_Instructions for the task_:
Print exactly the lines below between the line holding "Click the 播出时间 column header" and the line holding "Image resolution: width=626", inclusive, and nothing more.

_Provided data_:
────────

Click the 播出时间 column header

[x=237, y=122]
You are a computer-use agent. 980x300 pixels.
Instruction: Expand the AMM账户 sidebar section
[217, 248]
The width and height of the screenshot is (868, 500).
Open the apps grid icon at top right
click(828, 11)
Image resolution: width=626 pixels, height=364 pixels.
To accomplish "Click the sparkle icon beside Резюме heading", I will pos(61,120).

────────

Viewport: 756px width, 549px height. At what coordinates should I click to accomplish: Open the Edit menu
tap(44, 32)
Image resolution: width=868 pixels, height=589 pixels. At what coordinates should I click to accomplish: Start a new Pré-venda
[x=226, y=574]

────────

_Response area_:
Click the 播出时间 column header

[x=237, y=122]
You are a computer-use agent. 980x300 pixels.
Instruction: Expand the AMM账户 sidebar section
[217, 248]
The width and height of the screenshot is (868, 500).
Open the apps grid icon at top right
click(828, 11)
Image resolution: width=626 pixels, height=364 pixels.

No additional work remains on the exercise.